## Extrait
Tu crains pour tes enfants et tu te demandes quand tu pourras enfin vivre
tranquillement. Vivre normalement est une aspiration qui ne semble pas
exorbitante, mais te paraît inaccessible. Tu as le sentiment que jamais la paix
ne sera possible avec les Palestiniens, qu'il faut se résoudre à vivre encore
une longue période d'affrontements. Tu te demandes : que faire ? La voie de la
paix proposée par Barak a échoué. Tu as donc élu Sharon.
Mais la politique musclée de ce dernier ne t'a pas plus apporté de sécurité,
au contraire. Faut-il poursuivre dans la voie qu'il a initiée ? Se débarrasser
d'Arafat ? Réinvestir militairement les territoires occupés ? Le désespoir te
fait perdre une partie de ta lucidité. Tu ne vois pas que la poursuite de cette
politique conduira à plus d'attentats, et plus de critiques à l'égard de ton
pays au niveau international. Et elle conduira, à terme, pour les communautés
juives à l'étranger, à un danger d'isolement par rapport aux autres citoyens.

## Informations fournies
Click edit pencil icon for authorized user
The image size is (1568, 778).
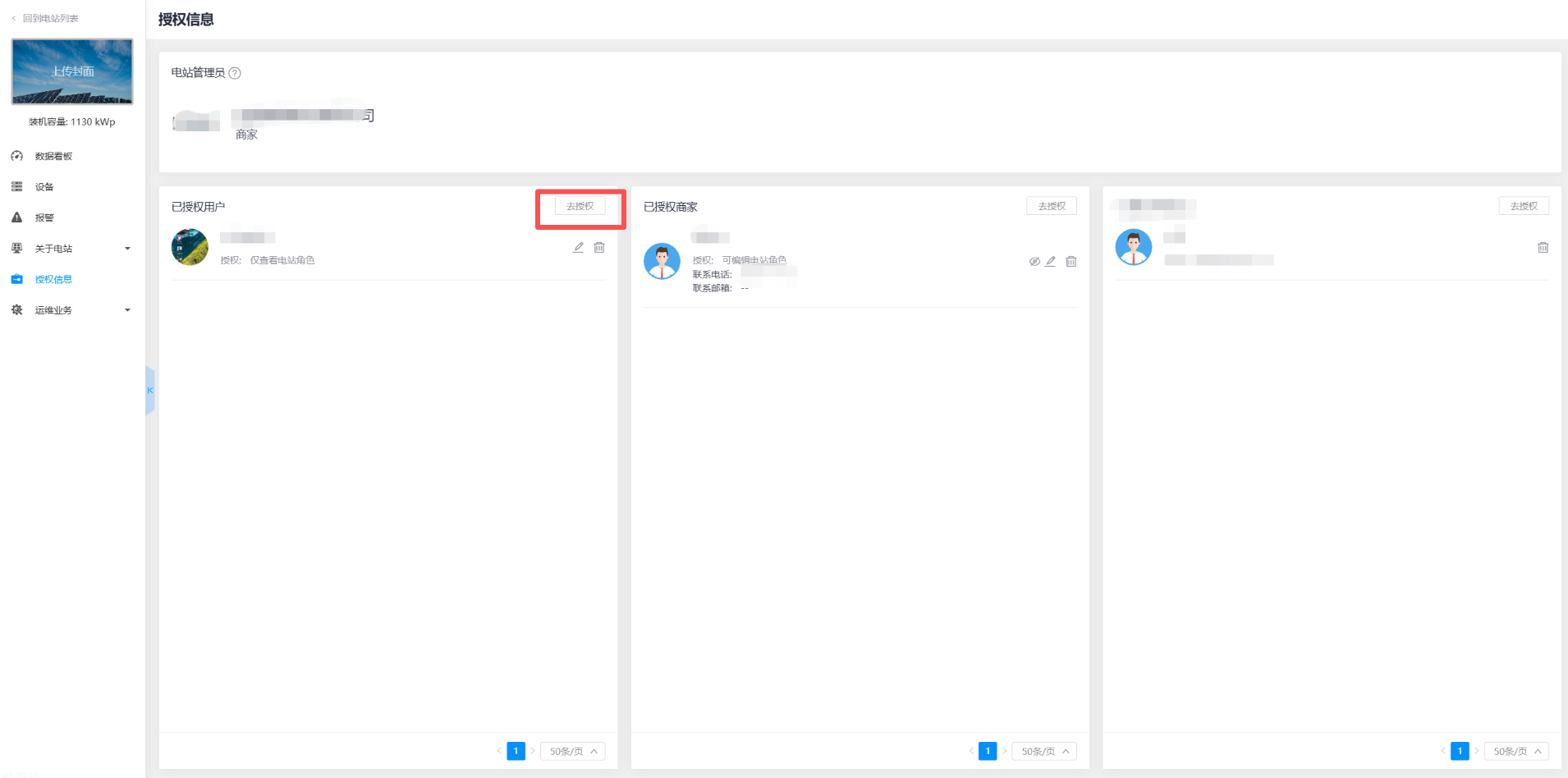[x=578, y=247]

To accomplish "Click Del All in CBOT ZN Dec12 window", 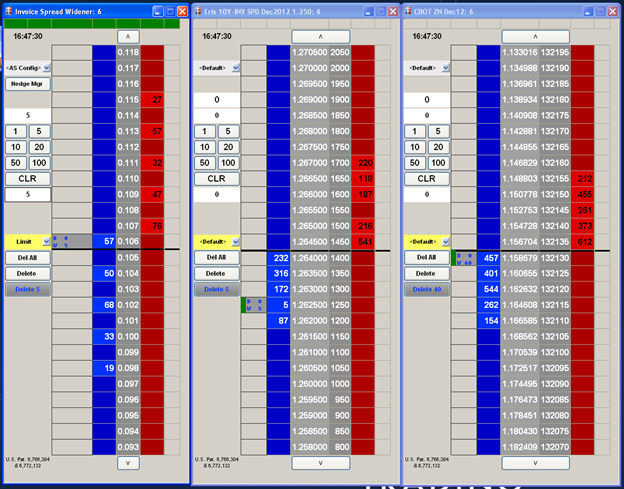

## Défis
(a) Selon l'extrait, qui a été élu après l'échec de la voie de la paix proposée par Barak ?
(b) Poursuivez, s'il vous plaît, l'extrait sur le conflit israélo-palestinien à partir de sa dernière phrase.

## Résultats par tâche
(a) Sharon.

(b)
Le peuple juif a subi le plus horrible des sorts avec la Shoah. Alors que le mot
est de plus en plus galvaudé, lui seul a subi un véritable génocide, avec
l'intention de l'exterminer pour des raisons racistes. Face à ce traumatisme,
qui a été le point d'orgue de comportements antisémites répandus, où le
peuple juif a été bien seul, Israël représente un sanctuaire, la certitude
que cela ne recommencera jamais. L'Etat démocratique d'Israël – même si une
partie de la population qui y habite n'a pas les mêmes droits que l'autre pour
des raisons ethniques – est entouré de régimes autoritaires, si ce n'est
dictatoriaux. Il a dû lutter pour faire admettre son existence par ses voisins.
La défense d'Israël a prévalu alors sur toute autre considération.
Ces faits peuvent-ils, pour autant, justifier que la victimisation du peuple
juif lui donne une sorte de droit – pour ne plus être victime – d'opprimer
à son tour un peuple ? Pour que la Shoah ne se reproduise plus, peut-on
admettre la violation des droits des autres ?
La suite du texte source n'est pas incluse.